==== PROVIDED DATA
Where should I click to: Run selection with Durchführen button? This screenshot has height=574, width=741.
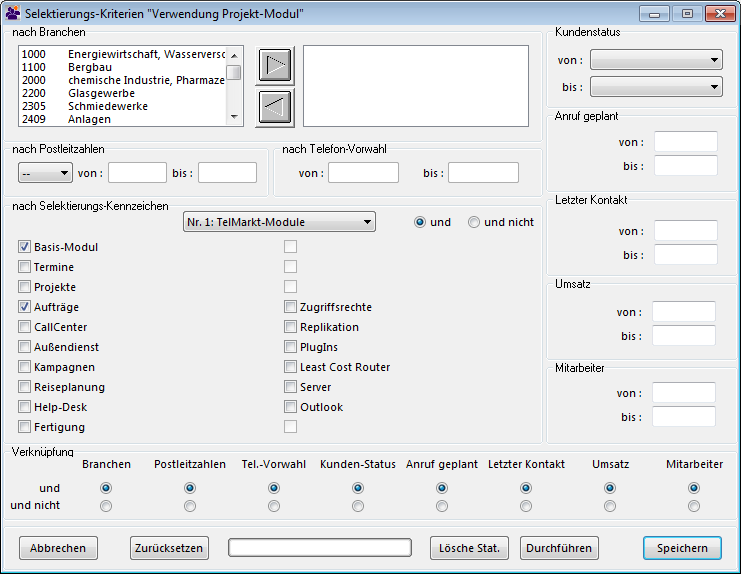click(560, 548)
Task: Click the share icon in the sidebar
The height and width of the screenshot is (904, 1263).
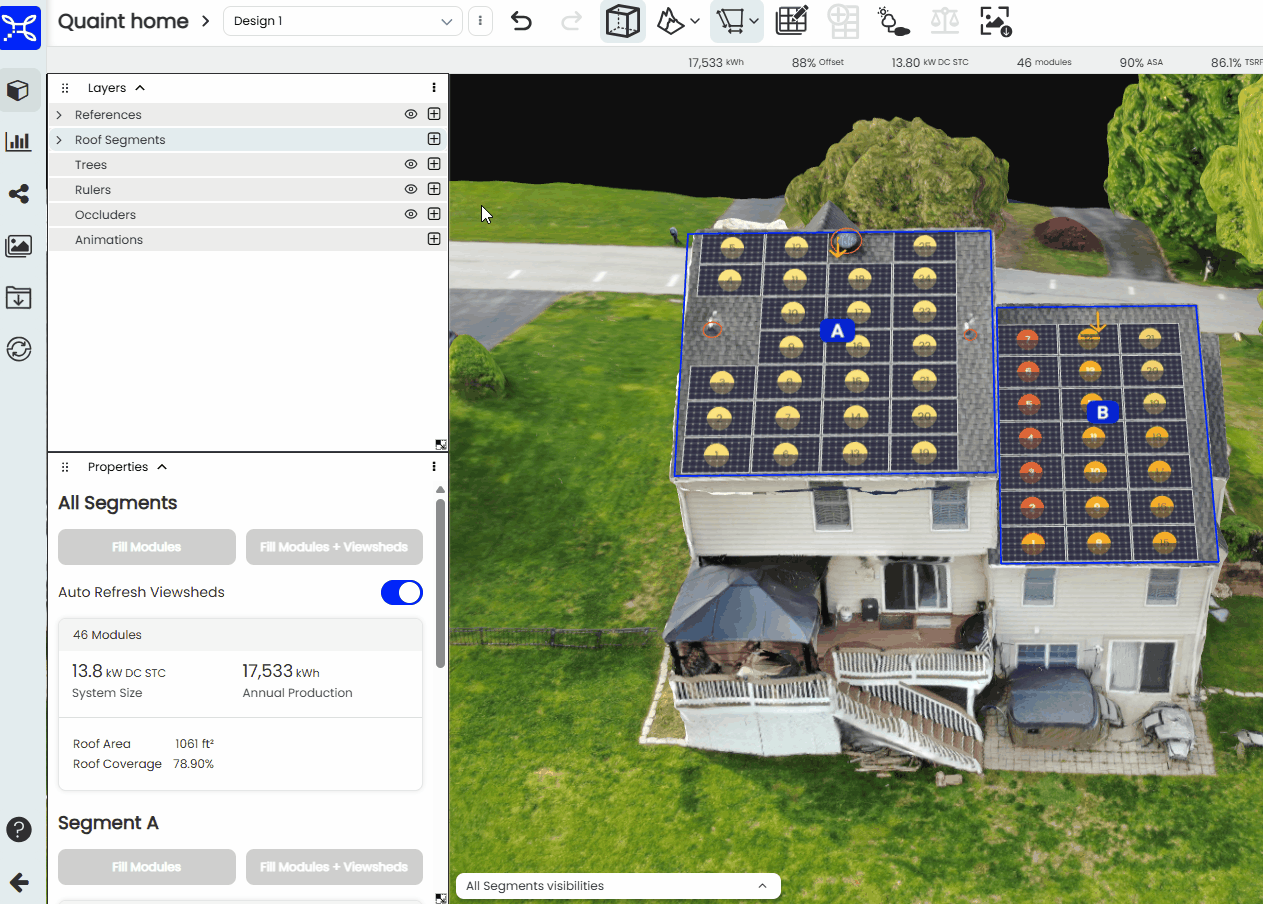Action: pos(18,194)
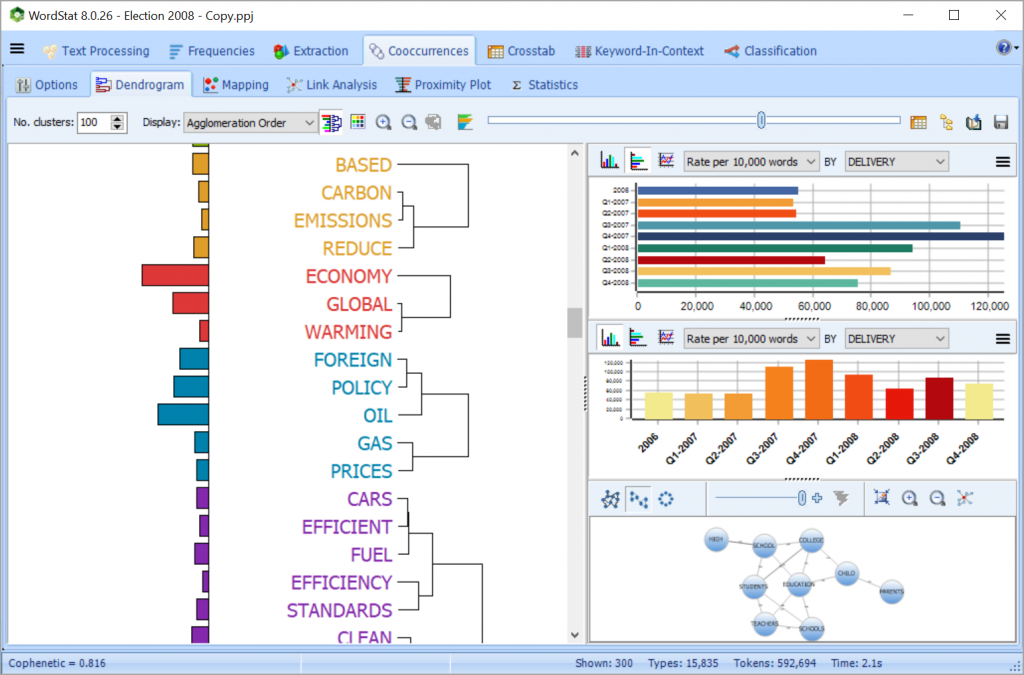
Task: Click the fit-to-view icon in network toolbar
Action: pos(882,498)
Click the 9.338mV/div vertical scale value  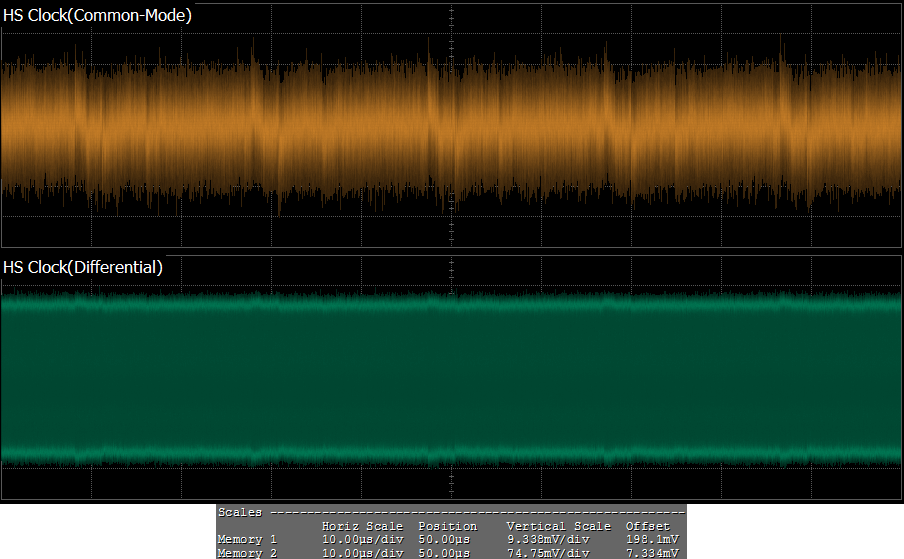pyautogui.click(x=551, y=539)
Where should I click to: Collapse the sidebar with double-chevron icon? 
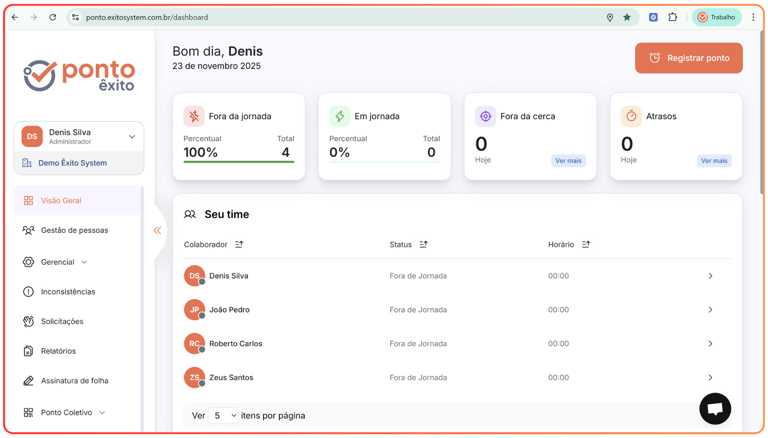tap(157, 231)
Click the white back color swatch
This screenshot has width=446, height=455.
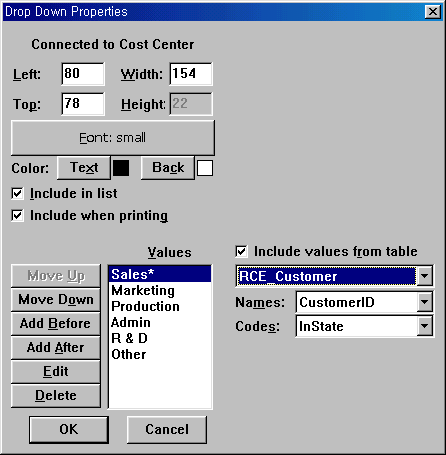point(205,168)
========
TASK INSTRUCTIONS: Nothing but the lines from the one holding "Click the white back color swatch" through the final line of the records above belongs in the answer, each retyped exactly; omit the pictures.

RESULT FOR THIS EXERCISE:
Click the white back color swatch
This screenshot has width=446, height=455.
point(205,168)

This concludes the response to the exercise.